-- Text shown --
::::

Documents containing these types of information could clearly be used by the intelligence services “of a neighboring country” (as Georgian authorities phrased it) for hostile penetration of Georgian presidential buildings, recruiting agents and informants, circumventing security arrangements, and potentially orchestrating some “special operation” to physically remove the Georgian president and his team. The Kremlin has more than once publicly alluded to such an operation against President Saakashvili. His predecessor, Eduard Shevardnadze, had been the target of two assassination attempts organized in Russia and openly welcomed by Moscow’s official establishment at that time. Thus, the Georgian government cannot be too cautious about documents, such as the photocopies found in the photographers’ possession, being delivered to Russian intelligence contacts.
Gedenidze, the presidential photographer, made an early confession on July 9. Abdaladze, the Interior Ministry’s former contract photographer, pleaded not guilty and declared a hunger strike initially, but recanted and confessed on July 18. Their lawyers were present during those confessions. The authorities aired the videotapes on television posted them on the internet on the same day in each case, and also distributed the videotapes to journalists on CDRoms (Rustavi 2 TV, Imedi TV, Civil Georgia, July 9, 10, 18, 19, 22). The confessions were intended for public information, but did not form a basis for the criminal charges. Only the documents found in the defendants’ possession during the investigation were submitted in evidence to the court.

::::

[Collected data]
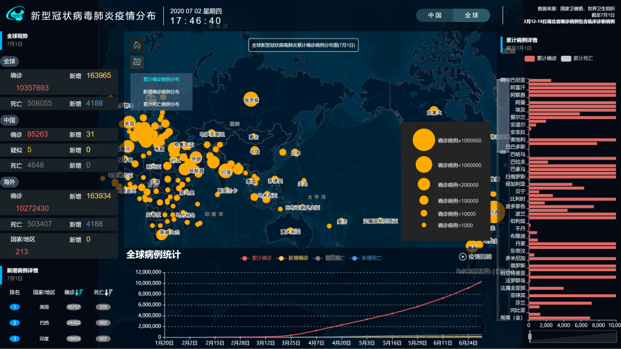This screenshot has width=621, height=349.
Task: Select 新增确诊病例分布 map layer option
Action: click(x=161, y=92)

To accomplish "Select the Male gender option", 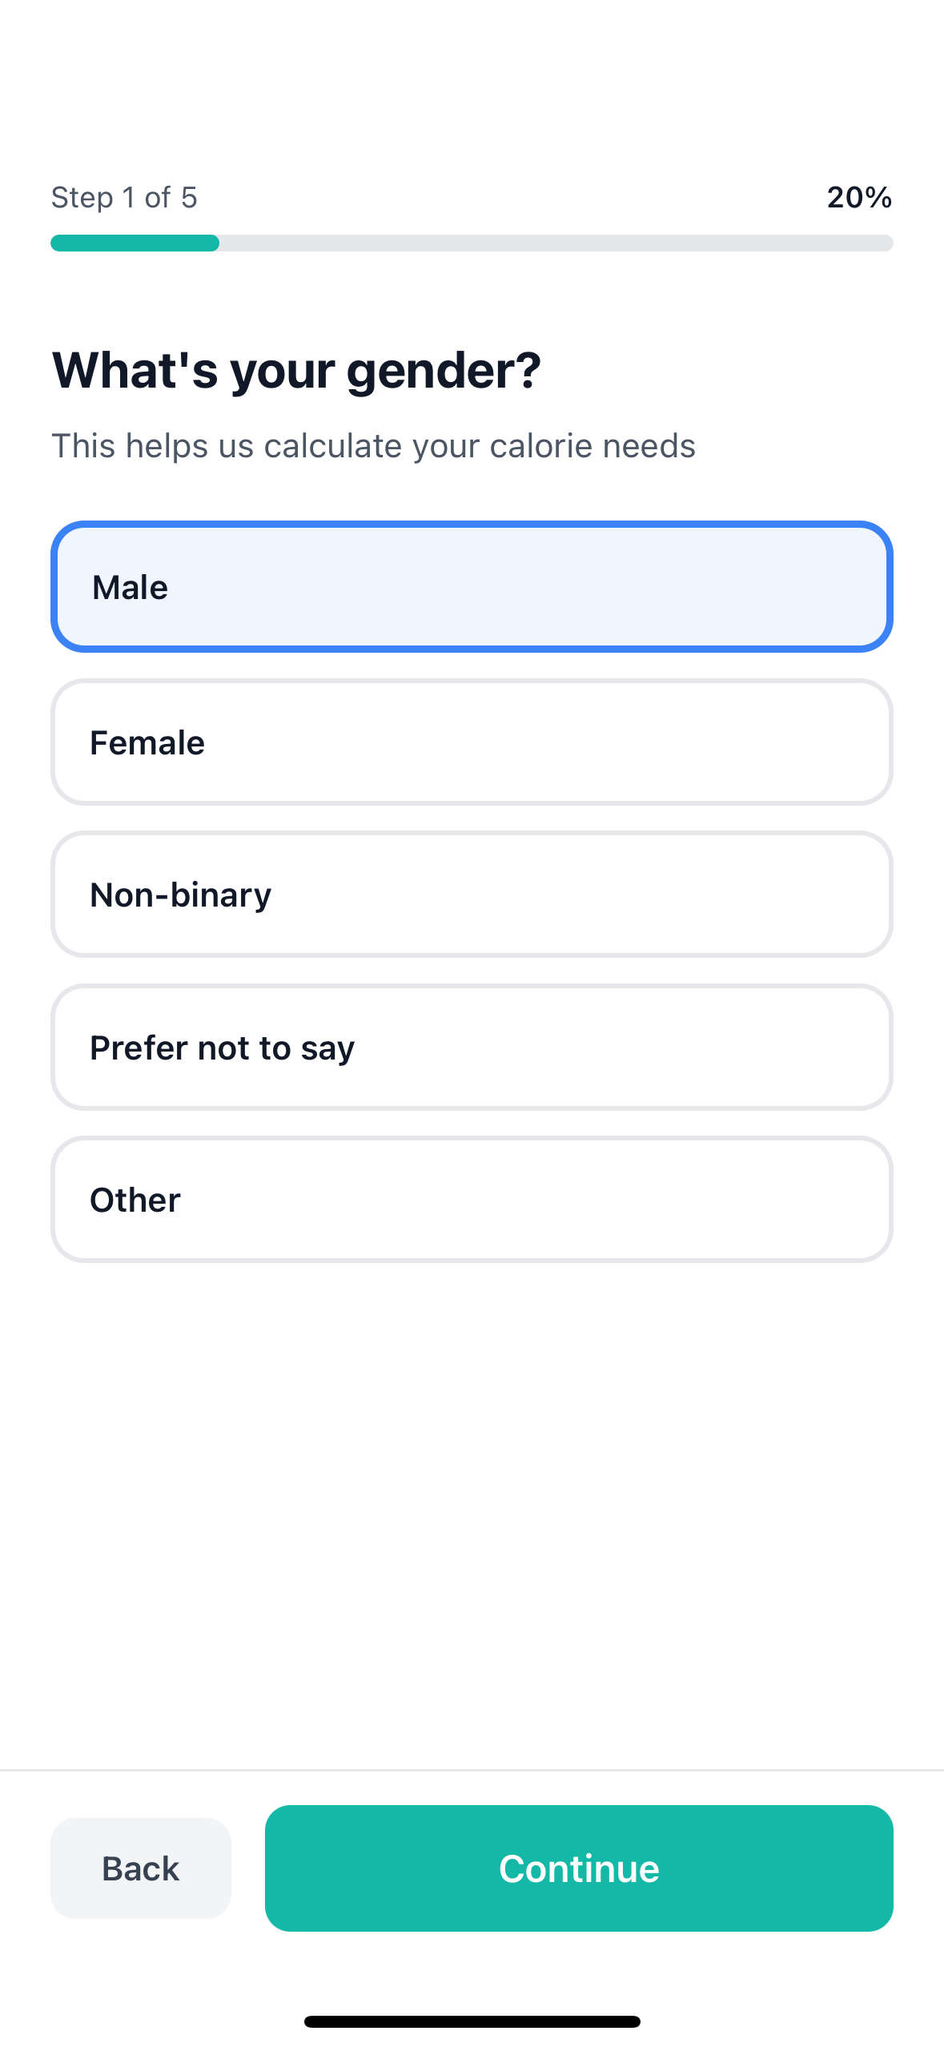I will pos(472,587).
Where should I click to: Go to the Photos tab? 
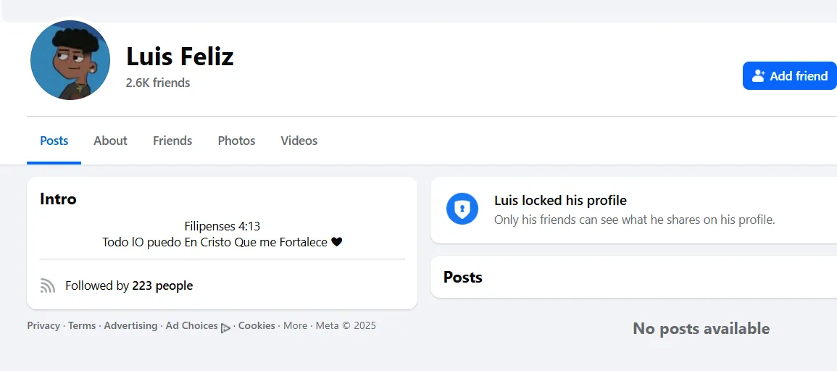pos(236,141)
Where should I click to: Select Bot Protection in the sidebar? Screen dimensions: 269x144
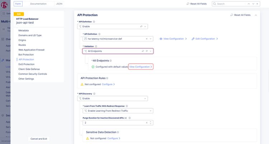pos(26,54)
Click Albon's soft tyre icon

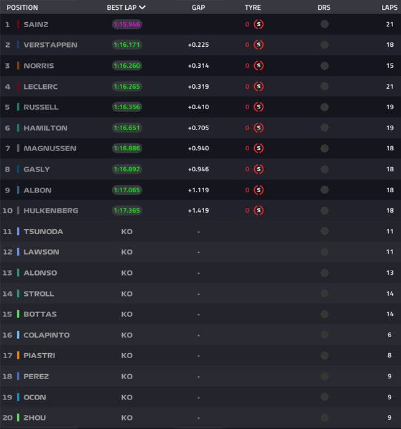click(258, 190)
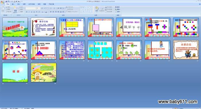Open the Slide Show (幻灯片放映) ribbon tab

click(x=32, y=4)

::::

-- Task to complete --
Continue the text about the espionage case against the Georgian photographers from where it stops.

-- Answer to this task --
A militant element among Georgian opposition journalists portrayed this investigation as a move to intimidate journalists and restrict media freedom. This reasoning reflected five misconceptions. First, the investigation was unrelated to any journalistic or political activity of the defendants, but only concerned their illegal handling of state-classified documents. Second, Gedenidze and Abdaladze had the status of employees of state institutions, not journalists, at the time of their wrongdoings (while Kurtsikidze worked for a foreign employer, EPA). Third, the trial could not be open to the media and the public – as the militant opposition journalists insisted – because it involved classified documents (some of which could not be submitted even in camera) and the risk of openly provoking Russia. Fourth, these critics completely overlooked the security implications of a possible Russian penetration of the presidential buildings. And fifth, the demand for full declassification of the evidence and an “independent” investigation by the media would have turned due process of law into a populist exercise.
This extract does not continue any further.